Quoted passage:
►

Constitutional reform for St. Maarten based on 40 years of abuse
May 13, 2008
The temptation to establish a joint Central Bank for St. Maarten and Curaçao in the constitutional reform towards country status within the kingdom of the Netherlands is based on ignorance, dementia and simple lack of relational thinking.
According to Leader of the St. Maarten Government, Sarah Wescot Wiliams, no consensus can be reached over the “controlling board seats” between Curaçao and St. Maarten for a joined Central Bank (3 boardmembers for St. Maarten and 3 for Curaçao with one jointly appointed position).
Why does a Central Bank building in Curaçao need to build out of MARBLE?
After 40 years of Curaçao abuse of its dominant financial position the first demand of a self regulated Central Bank within the country status of St. Maarten should have the highest priority in the reform.
No, we understand that St. Maarten is entertaining a joined Central Bank with Curaçao!
Let’s look at some facts of the last 40 years:
- The Central Bank and the Central Government have been located in Curaçao
- All kingdom financial support ended up in Curaçao over the past 40 years to be dispersed equally in ratio of population but in reality only once in a while some trickle came to the other islands in the constellation
- Curaçao has build itself a phenominal infrastructure over the past 40 year from withheld project aid to St. Maarten, Saba and St. Eustatius
- St. Maarten’s infrastructure is 30 year behind on where it should have been today
- St. Maarten generates 81% of the foreign currency inflow for the Netherlands Antilles
- Curaçao has build a strong financial center over the past 40 years mostly due to aid from Holland
- St. Maarten’s financial industry and services is virtually non-existent due to the regulations posed upon St. Maarten by Curaçao over the past 40 years (Curaçao could borrow on the International Money market … all other Islands could not!)
- St. Maarten contributes over 60% of the total central government budget for almost 25 years
- Curaçao holds most of the government owned companies in its portfolio and negotiates an extreme hard bargain on Telecom, Energy, Postal services and Medical services in the division of assets in the break-up of the constellation.
- Curaçao (local government) in the past 18 years has build-up well over 2 billion guilders in local debt despite all financial aid from Holland and now tries to make all other Islands equally responsible for the debt.
- Curaçao has held St. Maarten “hostage” in its development over the past 40 years due to a legislative system that “reeked” of totalitarianism since the majority of parliament was always held by Curaçao
Now tell me why would St. Maarten even consider a joined Central Bank that can be bankrupted by Curaçao at any given moment sending St. Maarten into a downward spiral that will dwarf the after affects of a hurricane?

◄

Data shown:
►

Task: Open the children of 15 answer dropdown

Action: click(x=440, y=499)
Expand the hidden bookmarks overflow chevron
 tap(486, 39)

◄
►

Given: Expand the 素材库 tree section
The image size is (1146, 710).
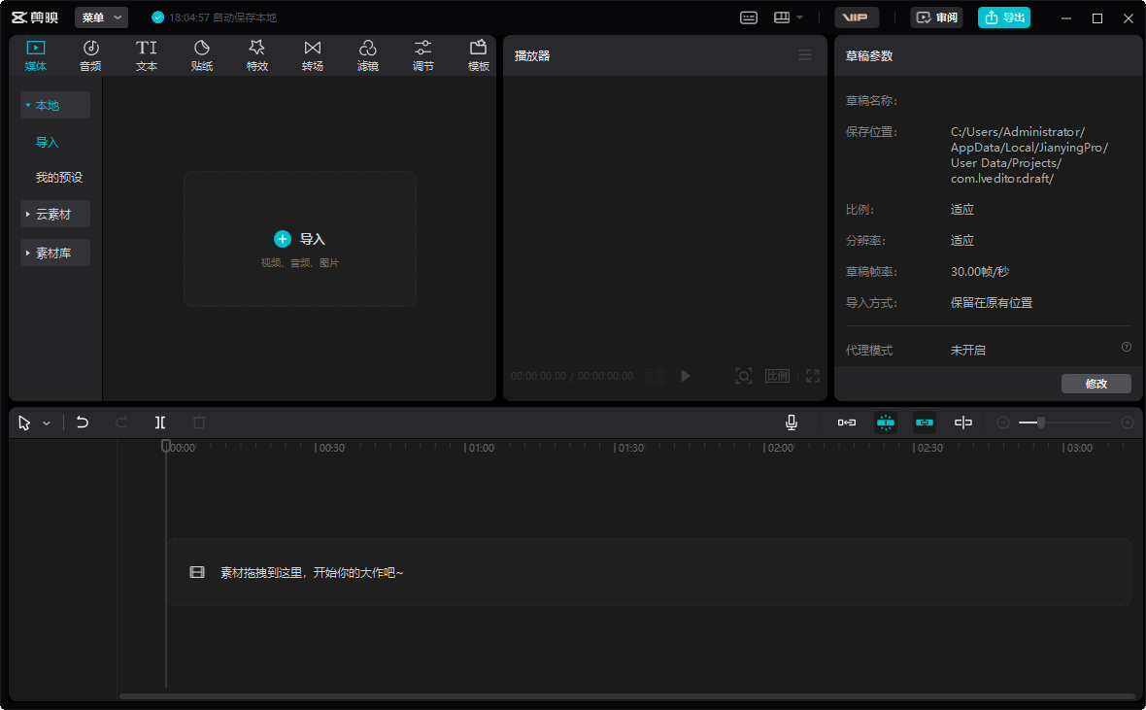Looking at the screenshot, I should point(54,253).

◄

Work to complete:
Answer these questions from the article on St. Maarten's constitutional reform.
(a) How would the board seats of the joint Central Bank be divided?
(b) What percentage of the foreign currency inflow for the Netherlands Antilles does St. Maarten generate?
(c) How much local debt has Curaçao's local government built up in the past 18 years?
Rely only on the text about St. Maarten's constitutional reform to respond.

Answer to this exercise:
(a) St. Maarten would have 3 board members and Curaçao 3, with one position appointed jointly.
(b) 81%.
(c) Well over 2 billion guilders.